Bencana ini juga memengaruhi pertumbuhan ekonomi. Menurut data Bappenas, penurunan pertumbuhan ekonomi akibat bencana alam akan meningkatkan jumlah penduduk miskin baru sebesar 18.400 jiwa. Diperkirakan tingkat kemiskinan di Sulteng pada tahun 2019
meningkat menjadi 14,42 persen atau sebesar 438.610 jiwa. Seiring dengan perbaikan ekonomi pasca pemulihan secara perlahan kemiskinan di Sulteng dapat menurun kembali yang diperkirakan membutuhkan waktu 3 tahun ke depan.

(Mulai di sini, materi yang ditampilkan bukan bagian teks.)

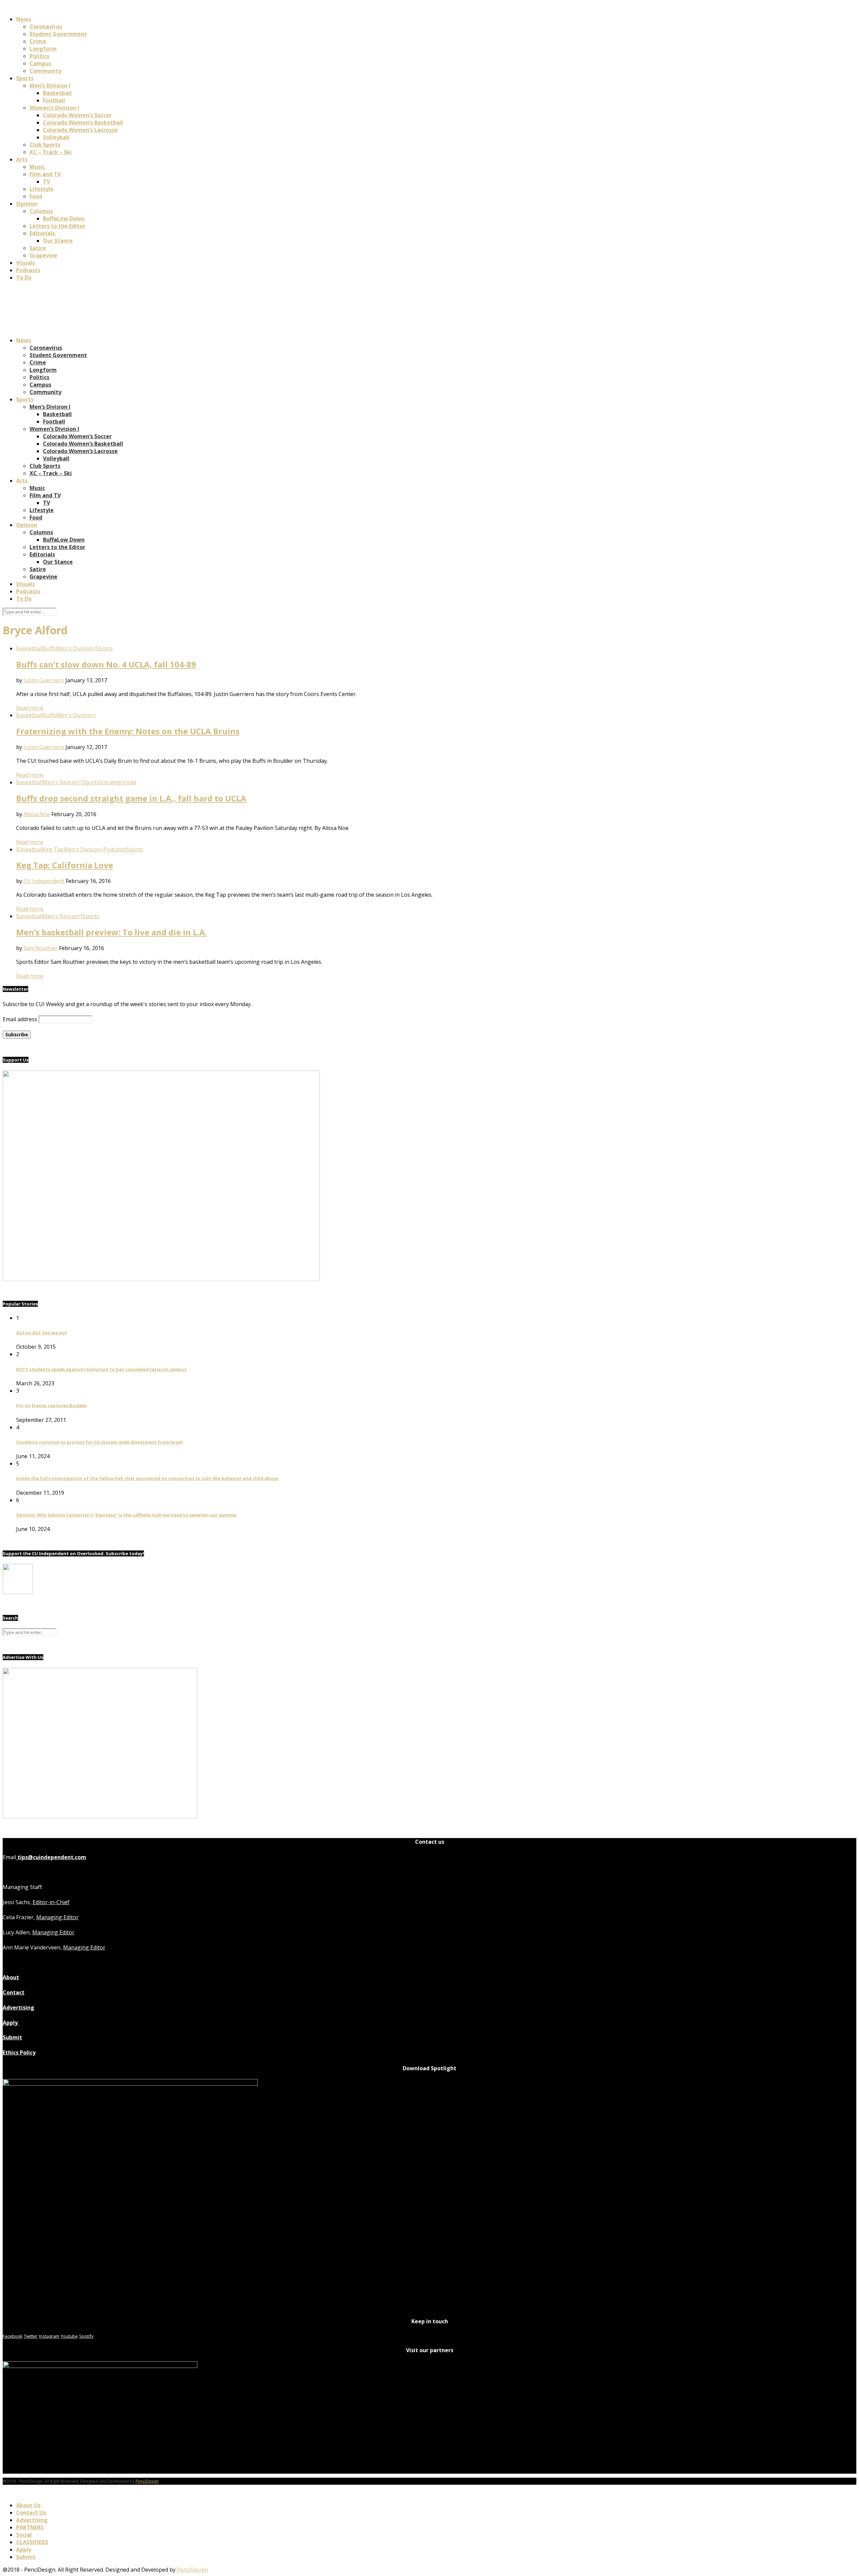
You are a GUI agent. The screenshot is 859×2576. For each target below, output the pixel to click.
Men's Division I (76, 648)
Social (24, 2534)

Menurut Sutopo mitigasi bencana masih menjadi tantangan di Indonesia. Sutopo mengatakan, secara umum sebagian masyarakat Indonesia dan pemerintah daerah masih belum siap menghadapi bencana besar.

“Berdasarkan tiga penelitian/kajian mengenai tingkat kesiapsiagaan masyarakat menghadapi bencana ternyata hasilnya menunjukkan bahwa pengetahuan kebencanaan meningkat. Tetapi pengetahuan ini belum menjadi sikap, perilaku dan budaya yang mengkaitkan kehidupannya dengan mitigasi bencana,” jelas Sutopo.

Perlu upaya yang lebih serius dan berkelanjutan untuk meningkatkan budaya sadar bencana untuk mewujudkan masyarakat dan bangsa yang tangguh menghadapi bencana.